Technological innovation led to the development of artificially manufactured ice. Places where ice could never form naturally now had the capacity to make their own. Rees provided a wonderful map from 1905 showing all the US states and the number of artificial ice establishments in each. Customers preferred manufactured ice because it was made from pure water and had no sediment as was always found in ice culled from rivers and lakes. Ice produced in manufacturing plants could be designed to turn out crystal clear, which in spite of it offering no additional benefit to the product it was refrigerating, was nevertheless always a crowd-pleaser. People gravitated to thick transparent slabs of ice produced in factories over cloudy gritty slabs found in nature.
The capacity for all states to have ice available year-round had the profound effect of changing the American diet by preserving perishable food:
"The advent of artificial ice broke that stranglehold by making ice available in places where it did not appear naturally. Lower transportation costs drove down the price of the perishable food, which in turn increased the consumption of California produce."
and:
"Besides expanding the range of distribution for perishable products of all kinds, refrigeration cut waste due to spoilage. This increased the supply of all perishable products, which in turn lowered their price and therefore made it easier for more people to consume it. In some cases, the increased availability of ice also made those products safer to consume since they were preserved better throughout their journey along the cold chain."
As artificial refrigeration developed, reducing the size of ice manufacturing plants, those in the ice harvesting industry could see the writing on the wall. It would not be long before people would be able to make ice in their own homes. There was still a market for natural ice as long as the places they were supplying it to lacked electricity and access to an ice manufacturing plant. The last ice deliveries in the US ceased in 1960.
As home refrigeration developed with the introduction of the electric refrigerator in 1927, consumers suddenly had a smorgasbord of foods to choose from.

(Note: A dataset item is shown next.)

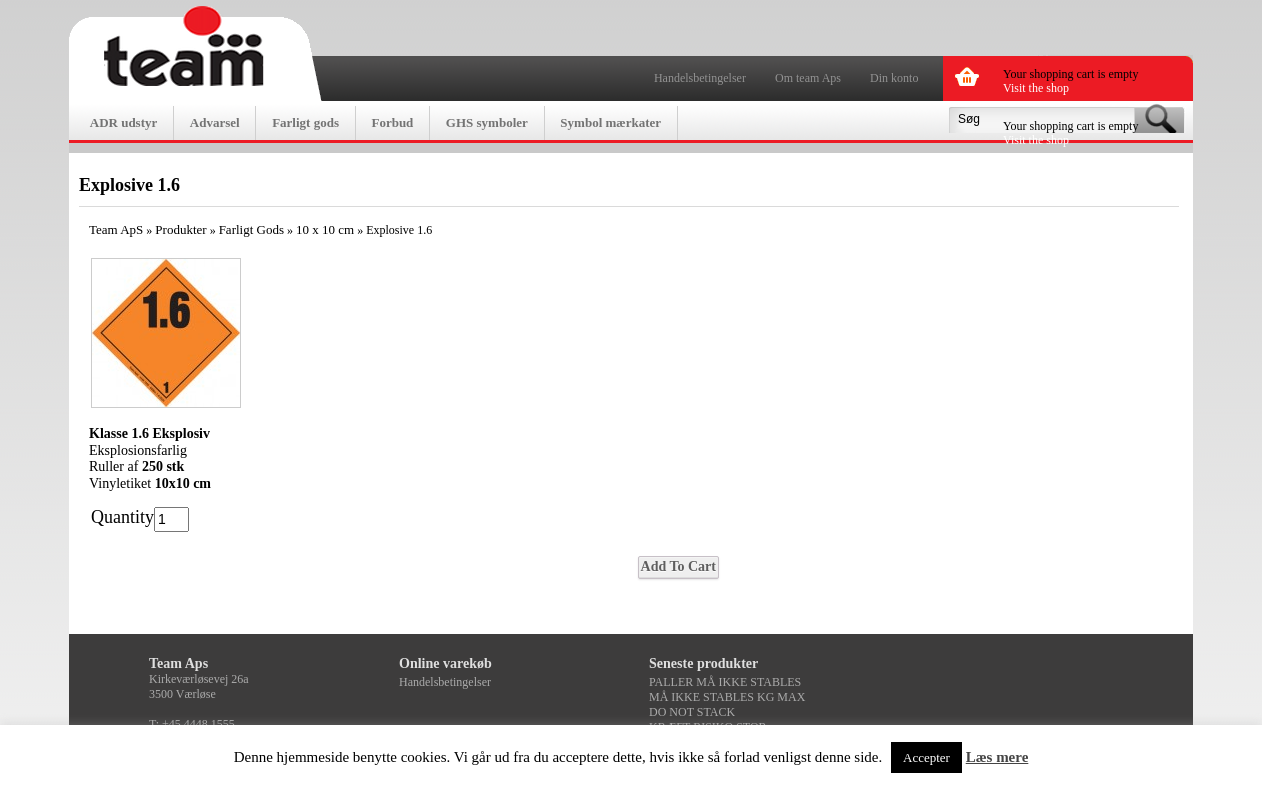  I want to click on GHS symboler, so click(487, 122).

Natural ice wasn't as cold as artificial ice, yet with a refrigerator in your home you didn't need to worry about storing ice at all. You could set your fridge to whatever temperature you wanted and thus keep foods fresh for longer. Ice, regardless of its natural or artificial provenance, ironically spoiled food:
"The first attempts to use ice for cold storage involved placing the ice in direct contact with food. That method worked only with foods that could stand up to water--like fish. Anything else would end up soaking and moldy before too long. Once people realized that the ice had to be separated from the food, they built two-story warehouses with the ice on top and the food on the bottom, with holes in between to let the cold air circulate."
I learned that the term icebox is in fact a retronym. The first appliances used at home to chill food were called refrigerators. Ice was stored in the lowest compartment of these refrigerators and the cool air circulated throughout the sealed compartment. With the advent of electricity refrigerators did away with needing huge slabs of ice. Those who bought one of these fancy new electric appliances had a new refrigerator, while those who still relied on slabs of ice to keep their food cold created a new name for their outmoded device: an icebox.
Before the Refrigerator was a short book of 104 pages and filled with endnotes. I found it however to be highly repetitious, and I rolled my eyes whenever I encountered yet again the line about ice increasing the diversity of American diets. Still, I never thought that I would say a book about the history of refrigeration would be such an interesting can't-put-down read.